THE EIFFEL TOWERS OF BUFFALO
Are the grain elevators the Eiffel Towers of Buffalo? These monstrous concrete silos along the Niagara River were built in the nineteenth century to collect and store grain as it was shipped throughout the country. They are higher than the city’s office towers and longer than its blocks.
The elevators have the careless grace of structures that grew from need rather than pride, and were engineered rather than designed. They are bare in form. Their silos are poured concrete, their headhouses red brick or corrugated steel. They are brutal in scale. They dwarf the modest residential neighborhoods behind them so dramatically that they feel, from the street, like apparitions, pictures hanging in the air.
Perhaps the grain elevators are more properly thought of as machines than as buildings. Inside there are retractable chutes that can siphon grain from ships and then pour it into others.
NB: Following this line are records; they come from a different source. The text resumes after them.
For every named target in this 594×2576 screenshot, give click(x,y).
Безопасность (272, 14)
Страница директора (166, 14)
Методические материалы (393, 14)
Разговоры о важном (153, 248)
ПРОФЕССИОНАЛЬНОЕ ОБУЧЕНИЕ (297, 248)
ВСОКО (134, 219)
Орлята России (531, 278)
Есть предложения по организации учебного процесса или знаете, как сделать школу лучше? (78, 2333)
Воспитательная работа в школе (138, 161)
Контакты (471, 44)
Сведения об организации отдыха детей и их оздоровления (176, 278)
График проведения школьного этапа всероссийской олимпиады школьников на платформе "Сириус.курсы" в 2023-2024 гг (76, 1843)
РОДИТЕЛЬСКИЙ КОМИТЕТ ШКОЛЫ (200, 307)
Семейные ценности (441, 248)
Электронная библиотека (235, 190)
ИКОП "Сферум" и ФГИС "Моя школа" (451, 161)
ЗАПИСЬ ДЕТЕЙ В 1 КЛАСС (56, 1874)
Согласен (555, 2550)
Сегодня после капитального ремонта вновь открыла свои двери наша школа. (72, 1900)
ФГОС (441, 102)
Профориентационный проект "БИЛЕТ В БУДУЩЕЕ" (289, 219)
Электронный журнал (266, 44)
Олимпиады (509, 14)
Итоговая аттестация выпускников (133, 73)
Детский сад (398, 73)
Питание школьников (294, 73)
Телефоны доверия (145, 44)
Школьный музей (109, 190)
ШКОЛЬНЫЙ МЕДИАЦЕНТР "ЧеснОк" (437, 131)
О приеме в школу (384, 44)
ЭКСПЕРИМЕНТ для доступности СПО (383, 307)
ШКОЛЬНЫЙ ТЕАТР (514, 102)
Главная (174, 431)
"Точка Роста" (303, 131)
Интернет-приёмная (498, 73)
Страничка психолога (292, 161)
In patent drawings describing their workings, they look like insects, packed with folding limbs and tubes, and interconnected chambers.
In A Concrete Atlantis, Reyner Banham compares the inside of the Great Northern grain elevator to “the abandoned cathedral of some sect of iron men." These structures, mostly abandoned, have a gorgeous ruined feeling. Yet they survive intact and rule the city, presiding over its rivers. Can they be left in place, just as they are, for centuries more?